## What the exercise asks
Copy the records from the beginning through the line that contains "tap(163, 374)", swapping "Piano Roll" for "Mixer" and leaving everything else unchanged.

Entries pointing to words and elements
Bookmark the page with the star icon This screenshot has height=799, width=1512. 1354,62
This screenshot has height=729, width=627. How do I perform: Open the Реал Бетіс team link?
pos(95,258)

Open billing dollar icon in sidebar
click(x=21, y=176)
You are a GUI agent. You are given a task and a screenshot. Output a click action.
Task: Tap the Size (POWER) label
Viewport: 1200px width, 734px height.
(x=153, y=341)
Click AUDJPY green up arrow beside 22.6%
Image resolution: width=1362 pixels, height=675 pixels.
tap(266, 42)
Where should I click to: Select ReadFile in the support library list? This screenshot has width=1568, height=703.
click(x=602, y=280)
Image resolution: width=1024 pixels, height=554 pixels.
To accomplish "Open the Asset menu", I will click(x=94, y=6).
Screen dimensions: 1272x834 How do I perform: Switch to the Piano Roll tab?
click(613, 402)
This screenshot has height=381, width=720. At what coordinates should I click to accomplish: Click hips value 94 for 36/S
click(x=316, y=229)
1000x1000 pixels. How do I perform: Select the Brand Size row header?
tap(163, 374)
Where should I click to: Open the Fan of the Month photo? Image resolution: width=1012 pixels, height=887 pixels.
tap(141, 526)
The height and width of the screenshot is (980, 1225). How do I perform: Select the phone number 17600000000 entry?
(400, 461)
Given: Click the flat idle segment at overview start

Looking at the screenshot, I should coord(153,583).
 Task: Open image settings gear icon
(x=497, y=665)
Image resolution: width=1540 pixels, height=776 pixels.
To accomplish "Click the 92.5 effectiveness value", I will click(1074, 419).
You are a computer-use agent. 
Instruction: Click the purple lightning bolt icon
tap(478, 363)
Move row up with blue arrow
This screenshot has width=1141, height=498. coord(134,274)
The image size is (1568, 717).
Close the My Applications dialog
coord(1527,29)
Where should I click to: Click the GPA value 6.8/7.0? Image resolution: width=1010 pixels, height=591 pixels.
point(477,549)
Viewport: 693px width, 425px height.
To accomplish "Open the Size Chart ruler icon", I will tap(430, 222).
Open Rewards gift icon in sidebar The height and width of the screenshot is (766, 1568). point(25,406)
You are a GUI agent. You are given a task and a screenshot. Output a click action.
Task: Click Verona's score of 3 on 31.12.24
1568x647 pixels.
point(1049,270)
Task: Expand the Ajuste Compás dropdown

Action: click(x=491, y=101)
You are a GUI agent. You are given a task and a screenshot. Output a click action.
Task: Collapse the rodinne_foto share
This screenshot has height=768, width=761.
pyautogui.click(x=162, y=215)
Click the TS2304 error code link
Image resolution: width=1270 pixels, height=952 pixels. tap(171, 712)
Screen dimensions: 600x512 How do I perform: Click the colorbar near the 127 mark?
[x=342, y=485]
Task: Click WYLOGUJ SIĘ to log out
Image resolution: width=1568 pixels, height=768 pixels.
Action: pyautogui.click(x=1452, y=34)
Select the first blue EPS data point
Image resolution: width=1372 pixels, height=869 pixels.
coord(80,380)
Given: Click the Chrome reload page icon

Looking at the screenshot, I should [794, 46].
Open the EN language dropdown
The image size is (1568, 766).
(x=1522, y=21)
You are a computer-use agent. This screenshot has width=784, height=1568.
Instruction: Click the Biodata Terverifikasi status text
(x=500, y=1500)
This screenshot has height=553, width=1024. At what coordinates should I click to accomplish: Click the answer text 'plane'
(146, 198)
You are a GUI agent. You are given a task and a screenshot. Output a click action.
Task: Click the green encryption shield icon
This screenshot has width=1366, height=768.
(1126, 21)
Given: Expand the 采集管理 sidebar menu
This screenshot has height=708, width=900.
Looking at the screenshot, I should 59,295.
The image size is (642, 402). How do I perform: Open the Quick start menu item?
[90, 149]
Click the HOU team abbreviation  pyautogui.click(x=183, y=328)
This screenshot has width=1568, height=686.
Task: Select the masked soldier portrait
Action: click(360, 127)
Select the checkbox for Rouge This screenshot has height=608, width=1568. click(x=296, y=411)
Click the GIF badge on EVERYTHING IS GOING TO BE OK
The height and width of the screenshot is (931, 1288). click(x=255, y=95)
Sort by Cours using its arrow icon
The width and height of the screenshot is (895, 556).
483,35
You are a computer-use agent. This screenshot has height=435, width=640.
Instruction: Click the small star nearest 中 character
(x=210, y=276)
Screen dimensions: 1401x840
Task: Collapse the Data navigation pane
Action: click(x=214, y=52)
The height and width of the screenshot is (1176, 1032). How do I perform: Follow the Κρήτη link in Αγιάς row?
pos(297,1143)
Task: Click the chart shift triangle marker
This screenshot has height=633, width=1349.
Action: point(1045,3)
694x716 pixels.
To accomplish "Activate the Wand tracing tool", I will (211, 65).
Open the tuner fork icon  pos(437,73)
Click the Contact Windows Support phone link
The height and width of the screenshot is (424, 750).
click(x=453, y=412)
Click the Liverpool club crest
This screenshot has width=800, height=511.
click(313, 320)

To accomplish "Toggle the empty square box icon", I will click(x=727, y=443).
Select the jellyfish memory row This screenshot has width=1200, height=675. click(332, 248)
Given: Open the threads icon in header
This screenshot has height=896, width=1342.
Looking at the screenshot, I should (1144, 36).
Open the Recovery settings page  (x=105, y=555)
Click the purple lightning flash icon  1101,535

## Answer
Bookmark the page with the star icon This screenshot has height=799, width=1512. 1354,62
This screenshot has height=729, width=627. How do I perform: Open the Реал Бетіс team link?
pos(95,258)

Open billing dollar icon in sidebar
click(x=21, y=176)
You are a GUI agent. You are given a task and a screenshot. Output a click action.
Task: Tap the Size (POWER) label
Viewport: 1200px width, 734px height.
(x=153, y=341)
Click AUDJPY green up arrow beside 22.6%
Image resolution: width=1362 pixels, height=675 pixels.
tap(266, 42)
Where should I click to: Select ReadFile in the support library list? This screenshot has width=1568, height=703.
click(x=602, y=280)
Image resolution: width=1024 pixels, height=554 pixels.
To accomplish "Open the Asset menu", I will click(x=94, y=6).
Screen dimensions: 1272x834 How do I perform: Switch to the Mixer tab?
click(613, 402)
This screenshot has height=381, width=720. At what coordinates should I click to accomplish: Click hips value 94 for 36/S
click(x=316, y=229)
1000x1000 pixels. How do I perform: Select the Brand Size row header?
tap(163, 374)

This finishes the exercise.